__TASK DETAILS__: In the records below, find the line that contains "Where should I click to: Choose" and the line that contains "This screenshot has height=840, width=1680.". Set down exactly those lines and every line between them, and nothing more.
-.-.-
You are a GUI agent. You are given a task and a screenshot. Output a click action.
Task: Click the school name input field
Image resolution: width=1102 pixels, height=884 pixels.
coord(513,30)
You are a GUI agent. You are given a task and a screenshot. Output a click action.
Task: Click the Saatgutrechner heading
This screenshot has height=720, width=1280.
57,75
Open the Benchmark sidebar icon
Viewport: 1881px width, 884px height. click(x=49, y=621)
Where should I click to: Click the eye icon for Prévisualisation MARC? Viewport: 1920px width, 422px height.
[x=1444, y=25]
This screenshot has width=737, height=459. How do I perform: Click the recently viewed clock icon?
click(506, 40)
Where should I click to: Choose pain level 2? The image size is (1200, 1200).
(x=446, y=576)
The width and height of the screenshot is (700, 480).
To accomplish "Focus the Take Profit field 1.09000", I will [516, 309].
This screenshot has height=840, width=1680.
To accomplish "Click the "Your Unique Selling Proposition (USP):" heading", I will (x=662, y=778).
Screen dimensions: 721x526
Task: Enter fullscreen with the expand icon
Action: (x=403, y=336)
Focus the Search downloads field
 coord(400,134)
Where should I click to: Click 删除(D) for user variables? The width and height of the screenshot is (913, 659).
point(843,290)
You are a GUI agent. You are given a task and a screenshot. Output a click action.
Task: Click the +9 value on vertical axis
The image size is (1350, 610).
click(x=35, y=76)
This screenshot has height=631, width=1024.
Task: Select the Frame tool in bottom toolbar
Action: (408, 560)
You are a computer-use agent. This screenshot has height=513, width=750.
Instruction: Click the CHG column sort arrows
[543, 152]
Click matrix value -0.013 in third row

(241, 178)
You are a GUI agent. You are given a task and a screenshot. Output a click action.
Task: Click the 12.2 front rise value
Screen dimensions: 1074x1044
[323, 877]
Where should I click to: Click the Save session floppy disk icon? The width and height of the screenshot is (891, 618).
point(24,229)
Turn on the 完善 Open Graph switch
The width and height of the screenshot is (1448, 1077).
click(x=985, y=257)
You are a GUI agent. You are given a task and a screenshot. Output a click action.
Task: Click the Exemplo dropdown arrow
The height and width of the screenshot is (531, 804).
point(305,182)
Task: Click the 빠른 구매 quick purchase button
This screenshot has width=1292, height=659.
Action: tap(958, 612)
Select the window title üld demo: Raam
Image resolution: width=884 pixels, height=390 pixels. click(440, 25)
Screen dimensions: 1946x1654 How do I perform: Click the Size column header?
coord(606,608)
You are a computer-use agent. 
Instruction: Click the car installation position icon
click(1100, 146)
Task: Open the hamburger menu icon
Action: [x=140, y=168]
-.-.-
__OUTPUT FOR THIS TASK__:
Where should I click to: Choose pain level 2? The image size is (1200, 1200).
(x=446, y=576)
The width and height of the screenshot is (700, 480).
To accomplish "Focus the Take Profit field 1.09000", I will [516, 309].
This screenshot has height=840, width=1680.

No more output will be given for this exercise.